I will answer in the affirmative. Indeed, for better planning of long-term forest management, universities must innovate through the dissemination of accumulated knowledge worldwide for long-term development.
I don't think that deep learning is, nowadays, the best tool for long-term planning. It needs a lot of data to be trained (not just a few hundreds or thousands of cases, but much more) and we don't have so many measured or even barely documented cases with pros and cons of different alternatives for long term forest planning.
There are other tools in machine learning (with less parameters, less layers, etc.) wich are less data-demanding, like tree decision or suport vector machine. Anyway, they must be trained (supervised) and they don't think or decide for you; they just "compare" new cases with train cases and provides you expectations for that new case based on what's happened in similar cases.
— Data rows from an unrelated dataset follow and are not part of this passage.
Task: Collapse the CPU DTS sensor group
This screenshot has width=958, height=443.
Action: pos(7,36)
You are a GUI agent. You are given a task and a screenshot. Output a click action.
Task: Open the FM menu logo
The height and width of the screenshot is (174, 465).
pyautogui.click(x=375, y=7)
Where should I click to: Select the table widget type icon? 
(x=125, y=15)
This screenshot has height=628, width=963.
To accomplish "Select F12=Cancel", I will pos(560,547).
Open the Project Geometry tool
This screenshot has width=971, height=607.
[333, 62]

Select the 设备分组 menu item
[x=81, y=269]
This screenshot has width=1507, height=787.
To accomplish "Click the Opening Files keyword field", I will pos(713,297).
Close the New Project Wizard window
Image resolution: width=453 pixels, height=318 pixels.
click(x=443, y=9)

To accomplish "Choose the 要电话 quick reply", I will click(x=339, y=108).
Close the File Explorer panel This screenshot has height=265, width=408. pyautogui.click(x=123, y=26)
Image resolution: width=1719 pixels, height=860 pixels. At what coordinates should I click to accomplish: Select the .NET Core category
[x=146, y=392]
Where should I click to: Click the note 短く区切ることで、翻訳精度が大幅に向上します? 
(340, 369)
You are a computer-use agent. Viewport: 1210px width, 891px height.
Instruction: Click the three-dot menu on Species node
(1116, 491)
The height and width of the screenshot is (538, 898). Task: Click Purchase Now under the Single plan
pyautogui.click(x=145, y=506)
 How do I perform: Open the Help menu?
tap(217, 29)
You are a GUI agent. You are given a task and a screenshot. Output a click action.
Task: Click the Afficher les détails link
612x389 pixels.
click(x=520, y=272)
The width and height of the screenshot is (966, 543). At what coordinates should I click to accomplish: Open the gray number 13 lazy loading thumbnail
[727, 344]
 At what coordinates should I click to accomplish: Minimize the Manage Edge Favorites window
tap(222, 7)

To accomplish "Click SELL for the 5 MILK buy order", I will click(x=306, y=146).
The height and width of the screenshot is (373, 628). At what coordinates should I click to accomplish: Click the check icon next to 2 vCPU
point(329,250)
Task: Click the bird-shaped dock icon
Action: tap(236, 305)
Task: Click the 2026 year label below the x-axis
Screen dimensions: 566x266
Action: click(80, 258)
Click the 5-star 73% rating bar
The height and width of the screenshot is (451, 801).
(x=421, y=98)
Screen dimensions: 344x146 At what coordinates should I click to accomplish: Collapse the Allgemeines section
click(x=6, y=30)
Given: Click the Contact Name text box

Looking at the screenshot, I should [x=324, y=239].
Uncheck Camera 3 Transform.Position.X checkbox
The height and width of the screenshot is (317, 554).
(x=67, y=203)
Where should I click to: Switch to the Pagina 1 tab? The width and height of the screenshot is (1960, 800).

AI and machine learning walks towards not supervised techniques (I mean current papers; May and June 2020), that means 'not trained', but they are built on top of previously trained tools (although not specifically for the same task).
Unfortunately foresters across the world used only production planning tools for forest management.The principles of natural planning was forgotten. Now being reversed after long drawn impact. So, first learning from nature, and then using local indigenous knowledge possessed by communities will make the syllabus of Long term forest management programme. carrying capacity based FM application will make the ecosystem stable.